The decision was: which embedding provider?

Option	Verdict
OpenAI text-embedding-3-small	Chosen. Strong quality at 1536 dims; cheap; production-tested; well-documented.
OpenAI text-embedding-3-large	Higher quality at 3072 dims, but doubles Vectorize cost (each stored vector is twice as large). Not worth it for Phase 1’s recall quality bar.
Anthropic embeddings	Anthropic doesn’t offer embeddings as a first-party API today.
Cohere embed-v3	Strong alternative. Adds a second AI vendor for similar quality.
Self-hosted (sentence-transformers, BGE)	Higher operational burden for small quality wins.

text-embedding-3-small won as the obvious cheap-and-good default. The platform’s EmbeddingAdapter interface (in packages/embeddings/) means swapping providers is a one-file change. ADR-0029 covers the abstraction; ADR-0030 covers the recall pattern.

What it costs

OpenAI embeddings pricing:

Model	Per million tokens
text-embedding-3-small	$0.02
text-embedding-3-large	$0.13

Each Phase 1 seed entry is ~50-100 tokens; 10 entries × 100 tokens × $0.02/1M ≈ $0.00002 per full seed run. Each recall query is ~10-20 tokens × $0.02/1M ≈ $0.0000004 per query.

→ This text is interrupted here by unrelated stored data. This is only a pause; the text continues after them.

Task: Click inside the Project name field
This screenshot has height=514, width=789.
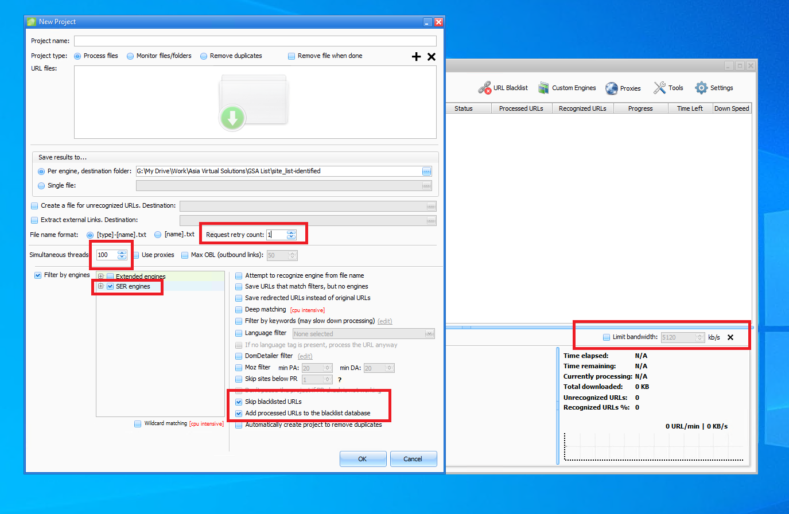Action: point(255,41)
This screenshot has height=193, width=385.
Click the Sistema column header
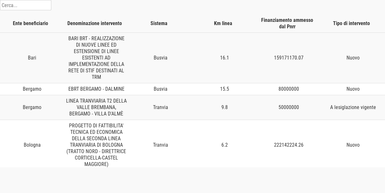coord(159,23)
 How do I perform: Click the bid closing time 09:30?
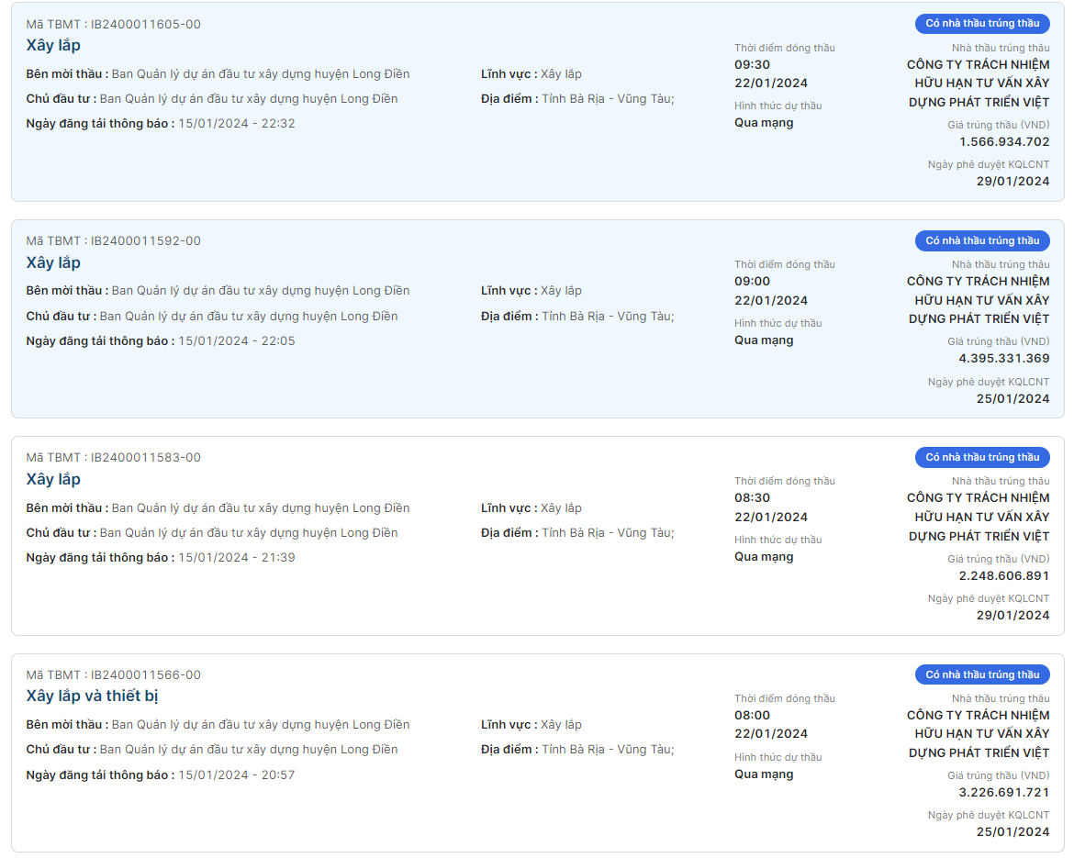pyautogui.click(x=752, y=65)
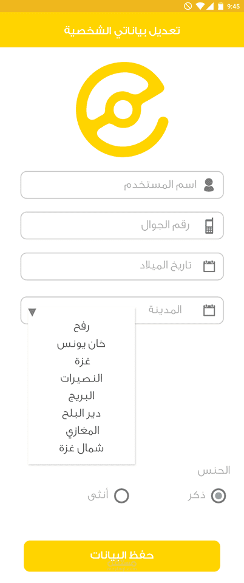Click the calendar icon beside المدينة
This screenshot has width=244, height=583.
[209, 310]
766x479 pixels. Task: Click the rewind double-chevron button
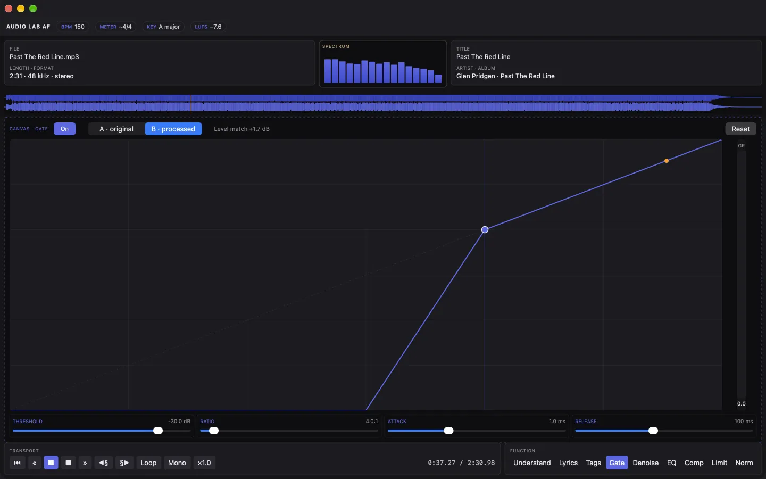tap(34, 463)
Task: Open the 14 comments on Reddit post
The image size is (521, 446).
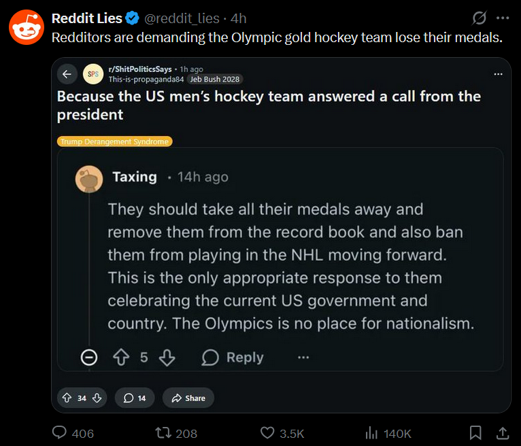Action: [135, 398]
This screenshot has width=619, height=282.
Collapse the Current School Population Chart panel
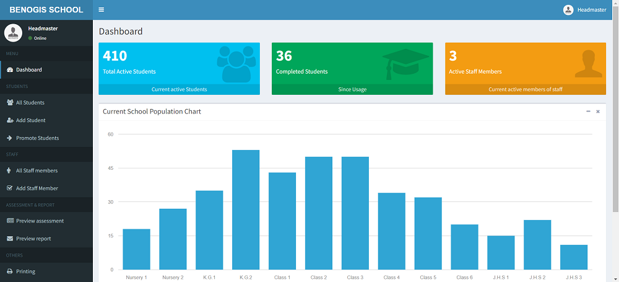(588, 112)
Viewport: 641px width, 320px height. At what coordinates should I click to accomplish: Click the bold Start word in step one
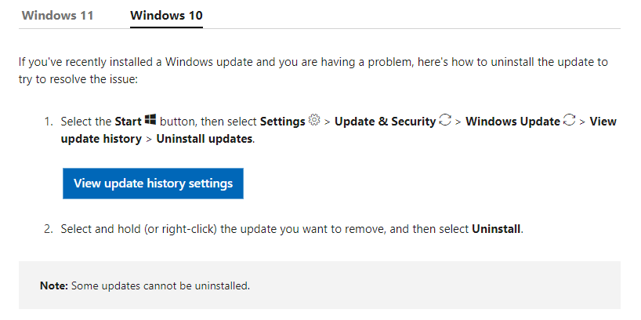(128, 122)
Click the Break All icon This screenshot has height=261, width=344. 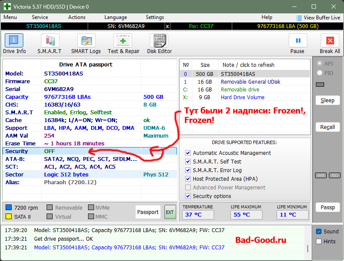(x=329, y=44)
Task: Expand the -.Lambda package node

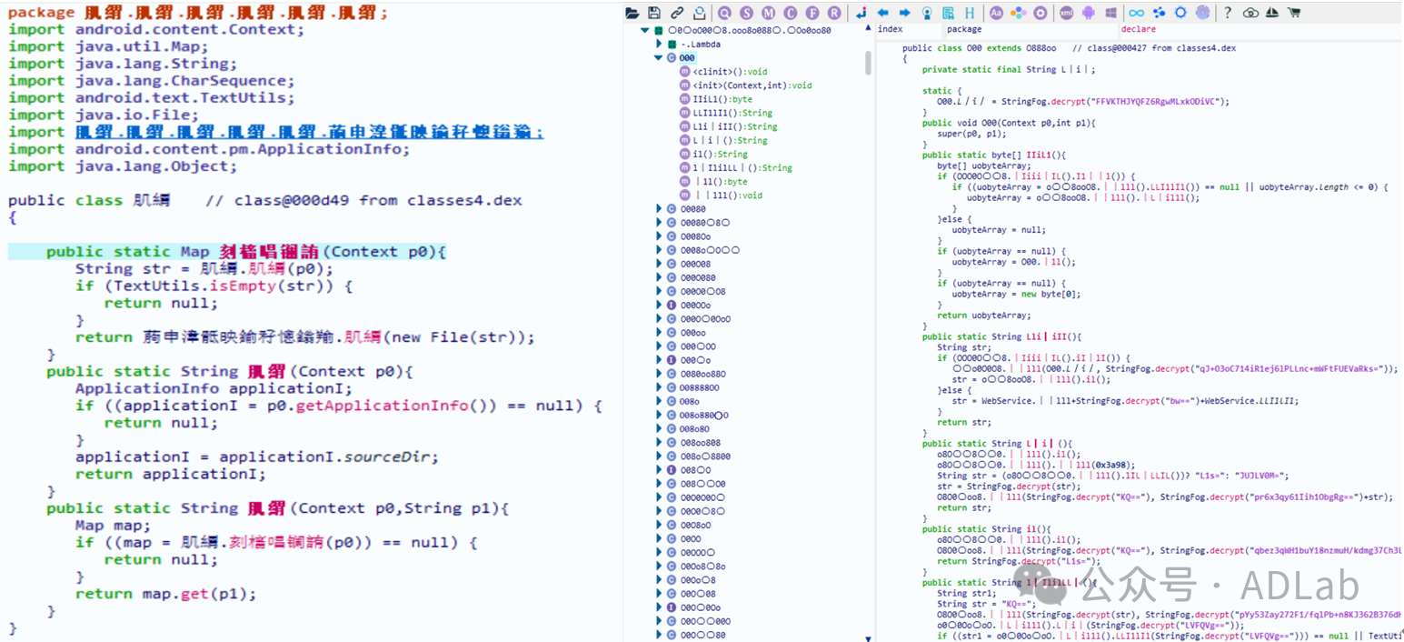Action: [659, 44]
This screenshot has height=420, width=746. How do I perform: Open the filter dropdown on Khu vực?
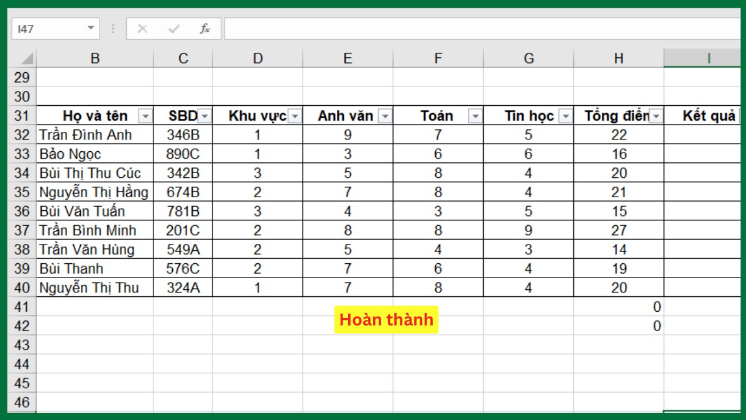click(x=294, y=116)
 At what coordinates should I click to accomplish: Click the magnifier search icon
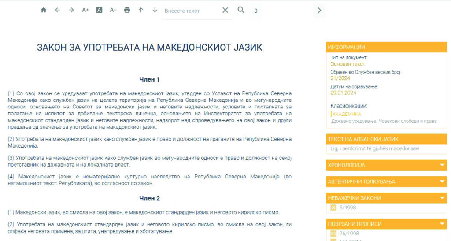[241, 10]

Embedding costs are essentially free at our scale.

What it replaces

A self-hosted embedding service (e.g. running sentence-transformers on a GPU box). For an embedding model trained on the public web, running our own would be silly — the API is cheaper than the electricity bill.

Where to look

packages/embeddings/ — the provider-agnostic EmbeddingAdapter interface, plus a MockEmbeddingAdapter for tests
packages/embeddings-openai/ — the OpenAI implementation; uses raw fetch (no SDK dependency); translates errors into the @agent-platform/llm error taxonomy
apps/worker/src/gateways.ts — wires the OpenAI adapter into the long-term memory subsystem

Trade-offs we accepted

Vendor concentration on embeddings. If OpenAI has an outage, recall fails. The EmbeddingAdapter abstraction means we can swap providers, but we don’t do that automatically.
Direct fetch, no SDK. The OpenAI SDK has its own quirks (Node-only assumptions, large dep graph). On Cloudflare Workers, raw fetch is cleaner. Trade-off: we re-implement small bits (request shape, error translation) instead of getting them free. Worth it to avoid the SDK.
One bug class we hit at deploy time. The Workers fetch this-binding gotcha — fixed in commit 11. Documented as cautionary tale in the embeddings adapter. Same bug class as the one we hit in the Shopify client previously.